Tekst Yvonne Doorduyn
Foto Rijkswaterstaat
Moet een drone rechts houden in de lucht? Heeft een medisch noodpakketje voorrang? Moet hij door de APK? Wie beheert eigenlijk het lage luchtruim? De drone – afgeleid van het Engelse woord voor ‘hommel’ – is hard op weg gemeengoed te worden. Bij de overheid, maar ook bij commerciële bedrijven. Rijkswaterstaat en de ILT gebruiken ze voor onderhoud en inspecties, de Rotterdamse haven om (olie)vervuiling op te sporen, de KNRM bij reddingsacties op zee. In Londen worden al daken opgekocht om toestellen te laten landen voor vervoer in de stad.
Drones nemen ons gevaarlijk werk uit handen. Ze komen op plekken waar mensen niet kunnen komen, maken zichtbaar wat wij niet kunnen zien. Ga er even voor zitten en binnen vijf minuten bedenk je legio andere toepassingen. Tot aan de pizzakoerier, de glazenwasser en de schoorsteenveger aan toe. The sky is letterlijk the limit.
En dan? Chaos in de lucht, horizonvervuiling, geluidshinder, inbreuk op de privacy? Dat is waar het ministerie van IenW in beeld komt. Meer specifiek: Goriska van Cooten en haar team van het programma Onbemande Luchtvaart. Van Cooten heeft net de Amsterdam Drone Week achter de rug, drie dagen in de RAI in Amsterdam, met 1.500 deelnemers uit 70 landen, 250 sprekers en hoog bezoek van Eurocommissaris Adina Valean (Transport).
“Het lage luchtruim is nu nog een cowboylandschap,” zegt Van Cooten. “Daarom werken we internationaal aan een soort highway in the sky, U-Space. Hoe kunnen we de grote aantallen managen? Hoe ziet de luchtverkeersleiding eruit? Hoe organiseren we inspectie en toezicht? Voor bemande vluchten is het allemaal geregeld, voor drones is er niets.” Ze ziet dat het snel moet. “De toekomst is allang begonnen.”

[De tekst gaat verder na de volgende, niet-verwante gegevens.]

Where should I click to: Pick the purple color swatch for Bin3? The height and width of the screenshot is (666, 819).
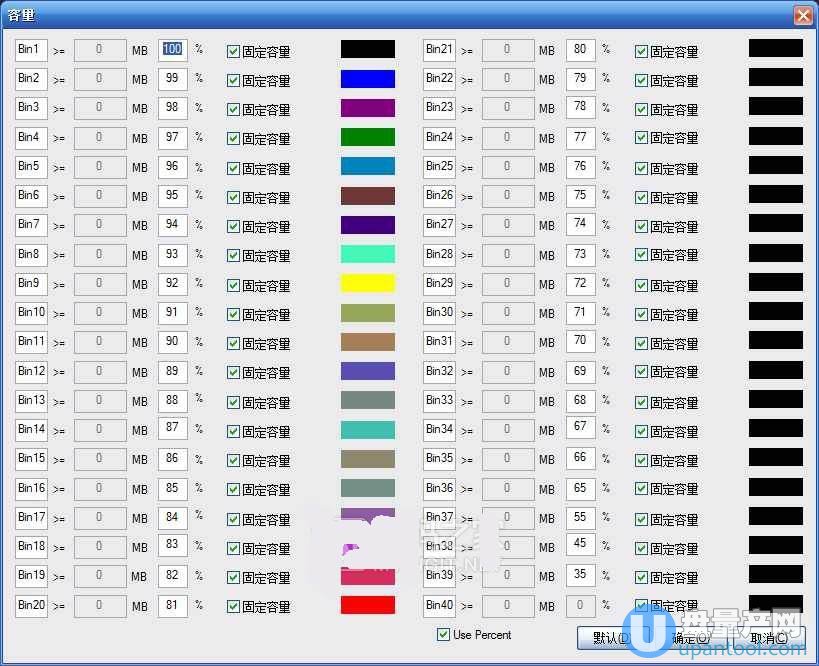click(x=367, y=108)
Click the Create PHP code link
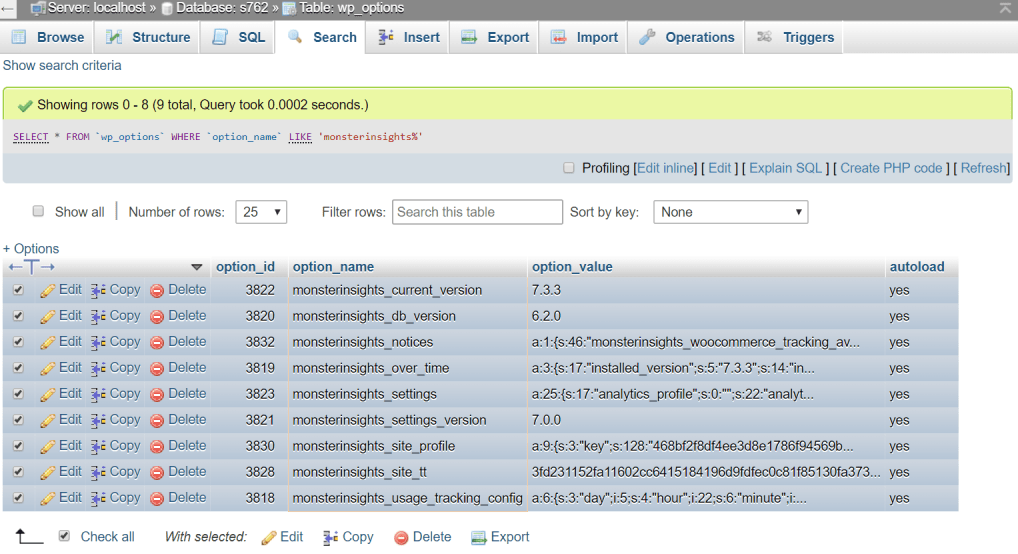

Rotterdam is mogelijk de eerste plek in Nederland waar IenW samen met het Havenbedrijf en de gemeente een prototype van U-Space wil inrichten, een testversie. In de haven wemelt het van de toepassingen. Voor politie, brandweer en ILT, voor het Havenbedrijf zelf om de overslag in de gaten te houden, te kijken of schepen goed zijn afgemeerd, mankementen te signaleren aan kademuren of trappen. Of bij incidenten: wat is de schade? Ook pakketbezorging van en naar schepen is een veelbelovend perspectief: verplichte monsters van de lading, machineonderdelen, medische hulp.
“We willen de dronewereld faciliteren, maar ook het havengebied veilig houden,” zegt Ingrid Römers van de divisie Havenmeester van het Havenbedrijf Rotterdam. Nu nog is de operator fysiek in de haven aanwezig, met zicht op de drone die hij bestuurt. “Bij langeafstandsvluchten krijg je heel andere vragen: wie beheert het luchtruim? Iedereen kijkt naar ons, maar kunnen en willen wij die extra taak als havenbedrijf uitvoeren? Hoe groot zou dat gebied zijn? Het is voor iedereen zoeken.”
De veiligheid staat voorop, maar dat betekent niet dat IenW in beperkingen denkt. Innovaties krijgen in Nederland ruim baan. Op vliegveld Twente bijvoorbeeld, Valkenburg (‘Unmanned Valley’), bij het NLR in Marknesse, vliegveld Eelde en Woensdrecht (Defensie) zijn testgebieden ingericht en heeft IenW ontheffingen verleend om te experimenteren. Van Cooten: “We willen in de Europese voorhoede zitten en zetten vol in op baanbrekende technologieën. Het kleine en drukke Nederland heeft er veel bij te winnen.”
Om de ontwikkelingen rond de ‘hommels’ in goede banen te leiden zoeken overheden, bedrijfsleven en kennisinstellingen elkaar op. In april vond de eerste bijeenkomst plaats van de Dutch Drone Council. De Europese regels die sinds december 2020 gelden, raken langzaam meer ingeburgerd. Professionele gebruikers moeten zich registreren bij de RDW en dronevliegers moeten een examen afleggen. Rijkswaterstaat vindt af en toe een drone op de snelweg en bij vliegvelden vliegen er ook te veel, maar er zijn nog geen grote ongelukken gebeurd. “Op dit moment redden we het met de huidige regelgeving”, zegt Van Cooten. “Maar dat gaat niet lang meer duren. Drones zijn in hoog tempo een volwassen vorm van transport geworden en niet meer weg te denken uit het moderne leven.”